How To Get Away With Murder, Sept. 25th 10P.M.,
Shonda Rhimes. Viola Davis. Murder. The cute (but kind of letchy) one-legged guard from Orange Is The New Black. Davis plays a law school professor in the Oprah/Olivia Pope/"ohmygodIwanttobeher" mode, who offers her law school students the chance to work with her, if they can offer meaningful new thinking to the murder case she and her private law firm are dealing with. Coloring things is the fact that the show opens with a group of those students trying to figure out how to dispose of a body. The students are pretty and clever, but kind of blur together in the pilot. But Davis, is, as always, riveting to watch and the Shondaland what will happen now pacing is intoxicating. I'm tempted to make a "jury says watch," joke here, but how cheesy would that be?
I enjoy Debra Messing so much, that Mysteries of Laura kind of intrigued me, even though it was kind of a mess. But I think my best friend who loves female hero driven crime procedurals might love it.
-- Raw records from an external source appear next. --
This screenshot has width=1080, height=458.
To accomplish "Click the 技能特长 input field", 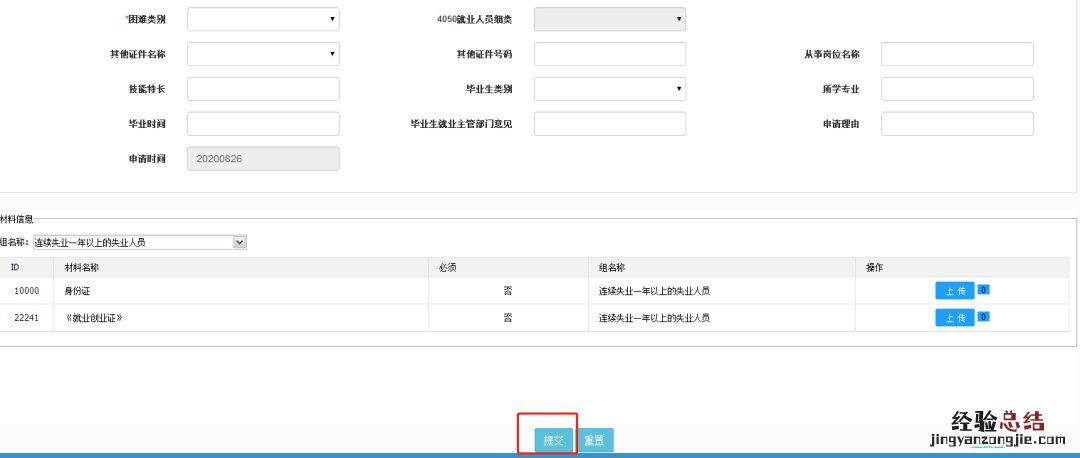I will click(263, 89).
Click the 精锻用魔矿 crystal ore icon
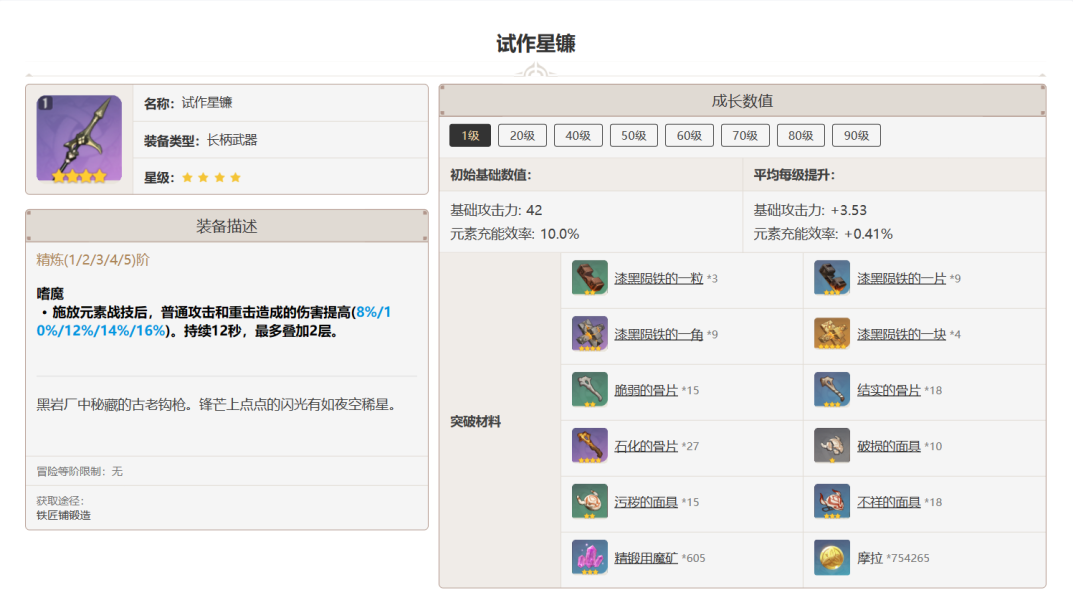 tap(589, 558)
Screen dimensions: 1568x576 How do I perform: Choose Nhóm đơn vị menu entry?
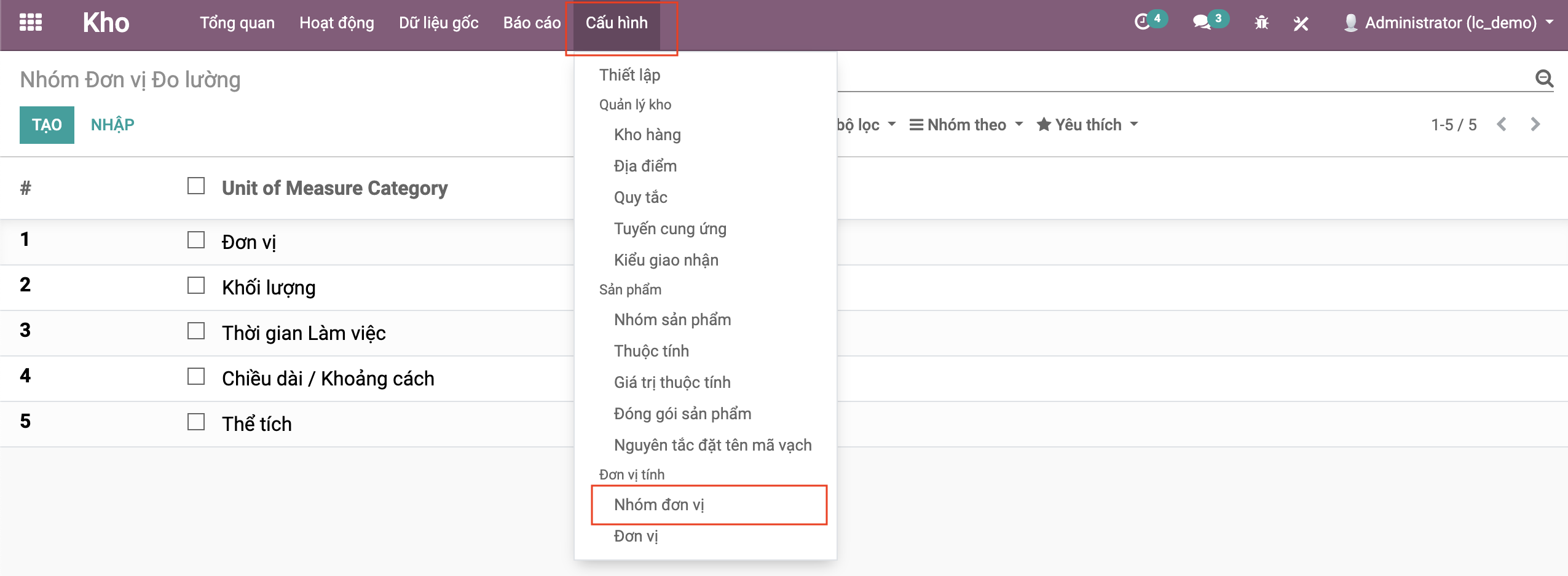coord(659,505)
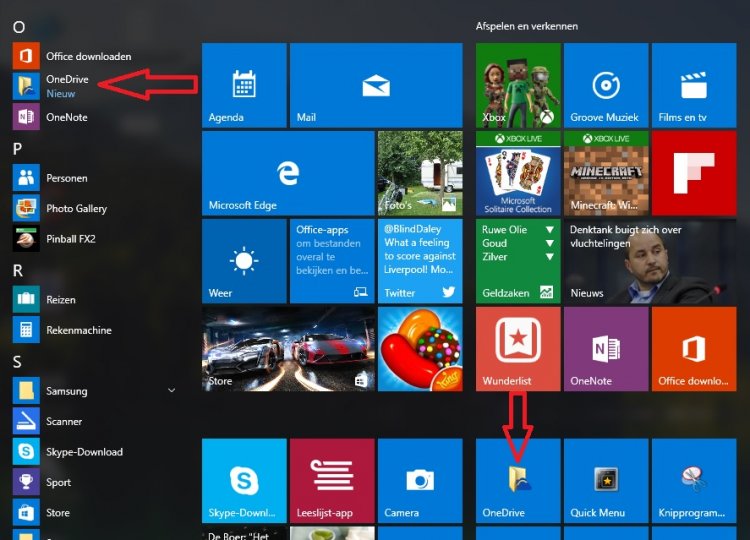750x540 pixels.
Task: Launch the Groove Muziek tile
Action: [605, 85]
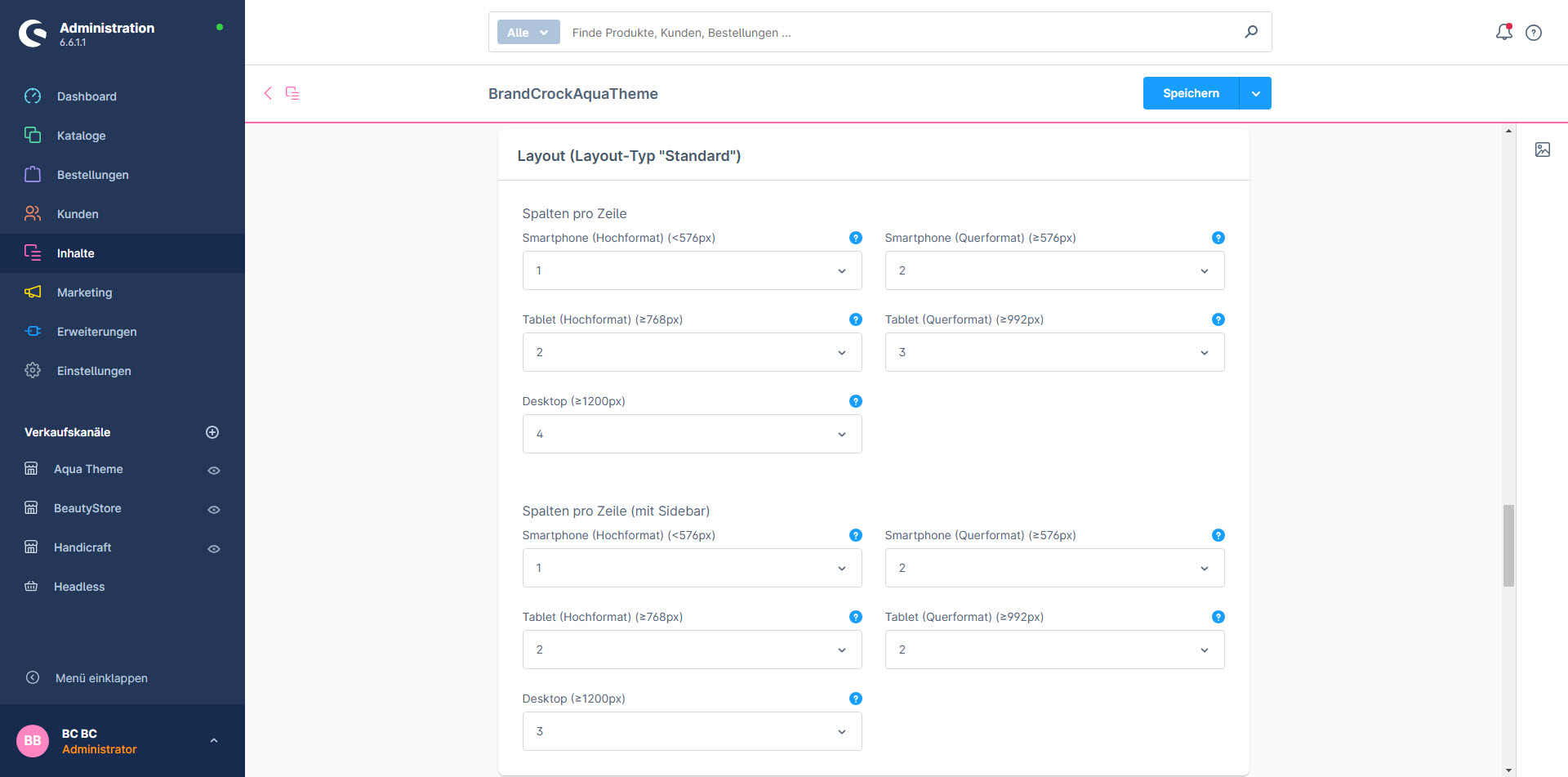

Black-ish had good cast chemistry from minute one and Anthony Anderson is awesome. I'm never going to go in for a family comedy, but if you heart Modern Family and you're looking for a good DVR/Tivo companion to that, this is it.
Scorpion was kind of fun. Think Heroes crossed with Agents of Shield mixed with Numb3rs and The Big Bang Theory. Crazy smart misfits hook up with a government agency to keep bad things from happening, and likable every girl waitress (Kat McPhee) with a really smart kid helps them.
Odyssey (Crash meets Homeland), Allegiance (The Americans, once the kids have grown up) and Battle Creek (hiiiiii Josh Duhamel and Dean Winters) are AWESOME but they're midseason, so we'll get to them later.
Marry Me features Happy Endings star Casey Wilson and its showrunner, her husband, David Caspe. And cute Ken Marino. That should be enough to recommend anything. But the pilot was kind of shrill and painful. Maybe it'll get better.